Dates are bursting with fiber, vitamins, and minerals. They make an ideal natural, unrefined sugar substitute, and contain several antioxidants that have been linked to a reduced risk of heart disease, cancer, Alzheimer’s, and diabetes.
What does date taste like?
Different varieties have different flavor profiles, but they’re all sweet! Dates taste like jammier raisins, somewhere between a prune and a fig, with hints of cinnamon.
Where does date grow?
Date palms thrive in arid areas where other trees can’t survive. The fruit was cultivated throughout the Ancient world – in Mesopotamia, Egypt, the Indus Valley Civilization and the Greek and Roman empires. It likely originated somewhere between Egypt and Western India. An important crop in the Middle East and North Africa, dates are also grown commercially in Spain and the USA. Medjool, which is native to Morocco, is considered the best of many cultivars.
How do I prepare date and what do I pair it with?

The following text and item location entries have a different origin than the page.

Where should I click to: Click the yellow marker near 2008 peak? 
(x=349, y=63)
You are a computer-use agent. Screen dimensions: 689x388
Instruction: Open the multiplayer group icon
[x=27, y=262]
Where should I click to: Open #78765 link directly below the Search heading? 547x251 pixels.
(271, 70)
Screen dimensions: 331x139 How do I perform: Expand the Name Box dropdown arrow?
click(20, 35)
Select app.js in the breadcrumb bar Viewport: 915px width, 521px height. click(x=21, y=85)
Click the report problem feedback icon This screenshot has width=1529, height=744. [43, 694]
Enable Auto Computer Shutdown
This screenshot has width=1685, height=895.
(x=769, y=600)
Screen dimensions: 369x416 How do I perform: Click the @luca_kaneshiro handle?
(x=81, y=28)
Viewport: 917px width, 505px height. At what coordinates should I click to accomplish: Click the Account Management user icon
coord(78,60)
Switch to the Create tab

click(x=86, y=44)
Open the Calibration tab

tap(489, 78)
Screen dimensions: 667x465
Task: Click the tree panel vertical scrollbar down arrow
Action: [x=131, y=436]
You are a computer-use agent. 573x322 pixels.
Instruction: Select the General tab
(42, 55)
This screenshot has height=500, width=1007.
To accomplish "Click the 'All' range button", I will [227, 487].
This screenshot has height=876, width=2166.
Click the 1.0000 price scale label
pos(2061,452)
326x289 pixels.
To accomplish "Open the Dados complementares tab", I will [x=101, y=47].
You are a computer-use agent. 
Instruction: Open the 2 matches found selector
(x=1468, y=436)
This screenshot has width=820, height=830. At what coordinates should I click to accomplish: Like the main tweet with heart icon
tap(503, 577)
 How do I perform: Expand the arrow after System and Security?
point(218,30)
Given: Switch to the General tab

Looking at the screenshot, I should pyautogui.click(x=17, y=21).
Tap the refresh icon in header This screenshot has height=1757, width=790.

Remove the long pit by slicing lengthwise and extracting. Finely chopped dates make great additions or toppings for desserts. Used across dishes in the Middle East and Mediterranean, dates are added to salads, couscous dishes, curries, and of course signature desserts like ma’amoul, baklava, and batheeth. Across cuisines, dates find their way in to savory preparations such as marinades, braises and slaws — they’re an essential ingredient in the UK’s brown sauces (like H.P.) — and are a great paring with aged cheeses. In India, dates are a staple component of the sticky sweet chutney that accompanies most street food dishes. Date sugar is considered a more nutrient-rich alternative to refined cane sugar, and can be used in all manner of baked goods. Even date seeds are useful; in some rural areas, locals roast and grind them to make a coffee alternative. Non-alcoholic sparkling date juice drinks are popular in Islamic countries — where dates are considered sacred and often eaten when breaking a fast.
Date syrup and date wine are mentioned in Pliny the Elder’s Natural History from 77 C.E. While that may seem like a long time ago, date palms have existed for at least 55 million years.